L'Inde veut plus de brut nigérian après l'accord Shettima-Modi au sommet des BRICS
L'Inde cherche à augmenter ses achats de pétrole brut nigérian. Le vice-président Kashim Shettima et le Premier ministre Narendra Modi ont promis de renforcer les échanges commerciaux en marge du sommet des BRICS à New Delhi.

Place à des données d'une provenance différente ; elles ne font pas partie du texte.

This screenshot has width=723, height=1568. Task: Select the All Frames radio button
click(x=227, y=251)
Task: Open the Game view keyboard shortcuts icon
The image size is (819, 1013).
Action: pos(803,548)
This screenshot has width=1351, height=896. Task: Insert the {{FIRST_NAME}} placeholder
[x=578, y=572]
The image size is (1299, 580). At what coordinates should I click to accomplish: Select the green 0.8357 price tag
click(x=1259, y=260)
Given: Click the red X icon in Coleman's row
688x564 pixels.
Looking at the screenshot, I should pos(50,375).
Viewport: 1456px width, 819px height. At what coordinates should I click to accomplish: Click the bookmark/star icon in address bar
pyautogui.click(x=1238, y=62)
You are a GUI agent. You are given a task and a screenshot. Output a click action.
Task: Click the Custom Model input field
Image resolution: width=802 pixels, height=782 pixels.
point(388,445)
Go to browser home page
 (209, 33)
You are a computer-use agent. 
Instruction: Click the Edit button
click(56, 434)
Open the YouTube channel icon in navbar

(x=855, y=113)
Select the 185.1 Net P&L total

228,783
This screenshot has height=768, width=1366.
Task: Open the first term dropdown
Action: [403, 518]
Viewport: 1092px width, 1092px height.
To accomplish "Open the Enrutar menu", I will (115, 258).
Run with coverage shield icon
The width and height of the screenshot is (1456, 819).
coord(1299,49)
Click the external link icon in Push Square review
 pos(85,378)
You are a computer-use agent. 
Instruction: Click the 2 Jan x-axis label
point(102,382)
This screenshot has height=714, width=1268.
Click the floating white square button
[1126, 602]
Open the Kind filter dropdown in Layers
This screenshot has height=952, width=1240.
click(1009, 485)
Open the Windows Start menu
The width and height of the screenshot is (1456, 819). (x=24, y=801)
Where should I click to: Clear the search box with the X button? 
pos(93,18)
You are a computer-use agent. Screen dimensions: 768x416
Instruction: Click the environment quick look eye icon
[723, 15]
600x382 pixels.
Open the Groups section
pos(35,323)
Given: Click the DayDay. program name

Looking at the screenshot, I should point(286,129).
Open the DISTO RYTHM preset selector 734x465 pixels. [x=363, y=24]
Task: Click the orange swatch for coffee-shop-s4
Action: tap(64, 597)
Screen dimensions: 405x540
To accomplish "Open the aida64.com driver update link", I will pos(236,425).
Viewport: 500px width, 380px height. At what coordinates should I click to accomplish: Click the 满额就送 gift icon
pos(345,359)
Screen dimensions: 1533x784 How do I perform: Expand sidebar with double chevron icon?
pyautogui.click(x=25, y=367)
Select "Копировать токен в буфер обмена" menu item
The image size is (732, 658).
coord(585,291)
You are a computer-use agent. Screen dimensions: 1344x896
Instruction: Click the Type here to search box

L'Inde a besoin de pétrole et elle le fait savoir. En marge du sommet des BRICS à New Delhi, le vice-président nigérian Kashim Shettima et le Premier ministre indien Narendra Modi ont affiché leur volonté de renforcer les échanges. Derrière les poignées de main, un enjeu simple : New Delhi veut sécuriser davantage de brut nigérian. L'Inde importe déjà massivement du pétrole, mais elle cherche à réduire sa dépendance au Moyen-Orient. Le Nigeria, premier producteur africain, a les volumes. Reste à s'entendre sur les prix et la logistique.
Pour Abuja, l'équation est double. Il faut vendre plus de brut pour remplir les caisses de l'État, mais aussi attirer des investissements indiens dans le raffinage local. Les deux pays parlent depuis des années de coopération dans l'énergie, sans résultat spectaculaire. Cette fois, les discussions ont lieu au plus haut niveau. L'Inde a déjà investi dans des champs pétroliers nigérians par le passé, mais les infrastructures restent le maillon faible. Sans raffineries fonctionnelles, le Nigeria exporte son brut et importe du carburant raffiné, une aberration économique qui coûte cher en devises.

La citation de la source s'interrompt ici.